Excerpted records -
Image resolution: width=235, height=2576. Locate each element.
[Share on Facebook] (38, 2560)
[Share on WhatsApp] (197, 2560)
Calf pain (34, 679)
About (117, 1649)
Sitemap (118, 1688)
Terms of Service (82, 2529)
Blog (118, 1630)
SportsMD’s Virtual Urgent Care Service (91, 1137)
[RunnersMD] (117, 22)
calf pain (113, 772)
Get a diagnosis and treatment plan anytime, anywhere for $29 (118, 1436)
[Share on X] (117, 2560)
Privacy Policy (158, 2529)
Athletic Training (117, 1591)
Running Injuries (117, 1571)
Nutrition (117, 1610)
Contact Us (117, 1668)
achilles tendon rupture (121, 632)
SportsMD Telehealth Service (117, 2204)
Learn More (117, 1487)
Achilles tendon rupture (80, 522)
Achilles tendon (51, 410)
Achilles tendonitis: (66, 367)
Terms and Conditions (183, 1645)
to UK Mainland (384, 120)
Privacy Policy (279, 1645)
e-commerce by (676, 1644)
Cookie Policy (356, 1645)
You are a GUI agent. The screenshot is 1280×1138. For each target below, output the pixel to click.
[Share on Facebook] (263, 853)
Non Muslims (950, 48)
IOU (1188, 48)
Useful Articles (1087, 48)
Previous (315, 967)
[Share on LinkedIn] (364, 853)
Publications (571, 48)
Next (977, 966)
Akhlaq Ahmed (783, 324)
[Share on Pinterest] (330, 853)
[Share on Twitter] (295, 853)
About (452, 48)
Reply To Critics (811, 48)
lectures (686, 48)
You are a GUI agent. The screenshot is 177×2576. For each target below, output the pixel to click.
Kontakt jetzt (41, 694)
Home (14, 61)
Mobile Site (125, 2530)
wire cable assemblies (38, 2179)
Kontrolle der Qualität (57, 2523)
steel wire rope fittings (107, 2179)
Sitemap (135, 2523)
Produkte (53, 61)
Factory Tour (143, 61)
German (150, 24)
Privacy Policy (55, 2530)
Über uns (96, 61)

Exercise brief - Reproduce exactly the section above that begins at the line containing "Contact Us (117, 1668)" and ends at the line containing "steel wire rope fittings (107, 2179)", leaving out all other lines.

Output of the task -
Contact Us (117, 1668)
achilles tendon rupture (121, 632)
SportsMD Telehealth Service (117, 2204)
Learn More (117, 1487)
Achilles tendon rupture (80, 522)
Achilles tendon (51, 410)
Achilles tendonitis: (66, 367)
Terms and Conditions (183, 1645)
to UK Mainland (384, 120)
Privacy Policy (279, 1645)
e-commerce by (676, 1644)
Cookie Policy (356, 1645)
You are a GUI agent. The screenshot is 1280×1138. For each target below, output the pixel to click.
[Share on Facebook] (263, 853)
Non Muslims (950, 48)
IOU (1188, 48)
Useful Articles (1087, 48)
Previous (315, 967)
[Share on LinkedIn] (364, 853)
Publications (571, 48)
Next (977, 966)
Akhlaq Ahmed (783, 324)
[Share on Pinterest] (330, 853)
[Share on Twitter] (295, 853)
About (452, 48)
Reply To Critics (811, 48)
lectures (686, 48)
You are a GUI agent. The screenshot is 177×2576. For each target below, output the pixel to click.
Kontakt jetzt (41, 694)
Home (14, 61)
Mobile Site (125, 2530)
wire cable assemblies (38, 2179)
Kontrolle der Qualität (57, 2523)
steel wire rope fittings (107, 2179)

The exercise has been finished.